Cette journée du 17 septembre nous permet de constater que Trump est bien au centre de l’actualité internationale, et les différents angles (j’en retiens quatre) n’augurent de lendemains qui chantent pour la poursuite de son mandat.
En visite d’État au Royaume-Uni, invité par le roi d’Angleterre, Donald et Melania Trump ont eu droit à un accueil fastueux, digne des couronnements des rois et reines de l’empire de la fin du XIXe siècle (avec carrosse royal, gardes royaux à pied et à cheval par centaines, en tenue de grand apparat, et fanfare retentissant jusque par-delà le « Channel » – le tout suivi par un dîner de gala rappelant le temps des Maharadjah et la munificence des réceptions de l’Empire des Indes).

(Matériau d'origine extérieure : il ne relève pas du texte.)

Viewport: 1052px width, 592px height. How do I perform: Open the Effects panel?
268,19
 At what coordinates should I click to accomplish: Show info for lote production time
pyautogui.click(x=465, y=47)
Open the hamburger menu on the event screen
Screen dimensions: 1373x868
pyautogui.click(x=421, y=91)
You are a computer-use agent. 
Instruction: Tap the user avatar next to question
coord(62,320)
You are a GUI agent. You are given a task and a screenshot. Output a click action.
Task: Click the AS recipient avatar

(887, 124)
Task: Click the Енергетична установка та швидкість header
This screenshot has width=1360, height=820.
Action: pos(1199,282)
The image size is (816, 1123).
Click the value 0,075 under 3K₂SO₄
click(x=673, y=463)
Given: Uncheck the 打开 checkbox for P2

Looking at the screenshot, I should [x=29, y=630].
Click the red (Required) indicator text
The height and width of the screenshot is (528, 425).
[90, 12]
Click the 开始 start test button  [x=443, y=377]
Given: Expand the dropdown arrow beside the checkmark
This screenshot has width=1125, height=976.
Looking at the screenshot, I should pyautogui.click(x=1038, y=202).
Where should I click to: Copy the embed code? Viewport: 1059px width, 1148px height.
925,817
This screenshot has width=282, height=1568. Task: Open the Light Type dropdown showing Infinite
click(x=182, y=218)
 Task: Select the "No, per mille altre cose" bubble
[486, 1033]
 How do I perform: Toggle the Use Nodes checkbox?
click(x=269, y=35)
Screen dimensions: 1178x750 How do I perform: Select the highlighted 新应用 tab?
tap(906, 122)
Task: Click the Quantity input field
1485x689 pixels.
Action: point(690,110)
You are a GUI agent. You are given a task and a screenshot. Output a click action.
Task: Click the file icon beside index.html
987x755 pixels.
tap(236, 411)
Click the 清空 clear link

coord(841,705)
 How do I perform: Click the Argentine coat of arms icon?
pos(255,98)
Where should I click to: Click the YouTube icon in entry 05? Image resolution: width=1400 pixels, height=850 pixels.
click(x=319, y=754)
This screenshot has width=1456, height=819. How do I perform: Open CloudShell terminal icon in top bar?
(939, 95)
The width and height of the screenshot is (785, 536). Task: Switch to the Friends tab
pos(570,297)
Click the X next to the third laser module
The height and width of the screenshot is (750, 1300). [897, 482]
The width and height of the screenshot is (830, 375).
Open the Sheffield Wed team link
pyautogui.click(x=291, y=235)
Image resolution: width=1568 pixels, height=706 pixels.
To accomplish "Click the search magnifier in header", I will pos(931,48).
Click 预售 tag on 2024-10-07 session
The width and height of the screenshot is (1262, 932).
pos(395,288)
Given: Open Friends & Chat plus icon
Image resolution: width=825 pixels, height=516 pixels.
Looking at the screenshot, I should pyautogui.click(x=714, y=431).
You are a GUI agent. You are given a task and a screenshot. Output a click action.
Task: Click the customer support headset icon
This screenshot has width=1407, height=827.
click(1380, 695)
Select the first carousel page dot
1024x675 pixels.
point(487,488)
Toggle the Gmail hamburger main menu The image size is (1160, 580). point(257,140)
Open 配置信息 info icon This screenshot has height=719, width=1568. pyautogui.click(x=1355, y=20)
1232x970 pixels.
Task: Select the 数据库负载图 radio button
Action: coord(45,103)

Un tel déploiement de fastes ne manquera pas d’interpeller les sujets de sa Majesté, qui voient leur pays s’enfoncer dans une crise économique et budgétaire, puis désormais identitaire et sécuritaire. Cela signifie que le gouvernement britannique n’est plus capable d’assurer ses quatre missions régaliennes essentielles (stabilité monétaire, diplomatie, sécurité intérieure et justice), plus une cinquième, du point de vue américain : garantir la liberté d’expression de ses citoyens, ce que Trump n’a pas manqué de reprocher assez crûment à Keir Starmer.
Mais, en grand patron du monde libre pragmatique, il a accordé à son vassal d’outre-Manche des conditions préférentielles pour commercer avec les États-Unis. Alors le roi d’Angleterre et le chef du protocole ont dû considérer que ne pas avoir écopé d’une mise à l’amende de 500 milliards de dollars (Japon) et 600 milliards de dollars (Europe) valait bien un petit effort de quelques dizaines de millions de dollars pour en mettre plein la vue à Donald et le faire se sentir l’homme le plus important de la planète durant quelques heures.
Le plus important – mais le plus mal dégrossi, puisqu’il a osé défiler devant des troupes au garde-à-vous, en marchant six pas devant son hôte (gaffe protocolaire majeure), avant de le laisser s’engager le premier sur une estrade pour lui tapoter le dos comme s’il s’agissait d’un de ses anciens potes de rugby.
Personne – pas même le président des États-Unis d’Amérique – ne peut se permettre un contact physique non sollicité en public ou en privé avec le porteur de la couronne royale. (En public, il s’agit au mieux d’une poignée de main.) Et nul monarque britannique n’a jamais dérogé à la règle, qu’il s’agisse de George V, d’Élizabeth II ou de Charles III.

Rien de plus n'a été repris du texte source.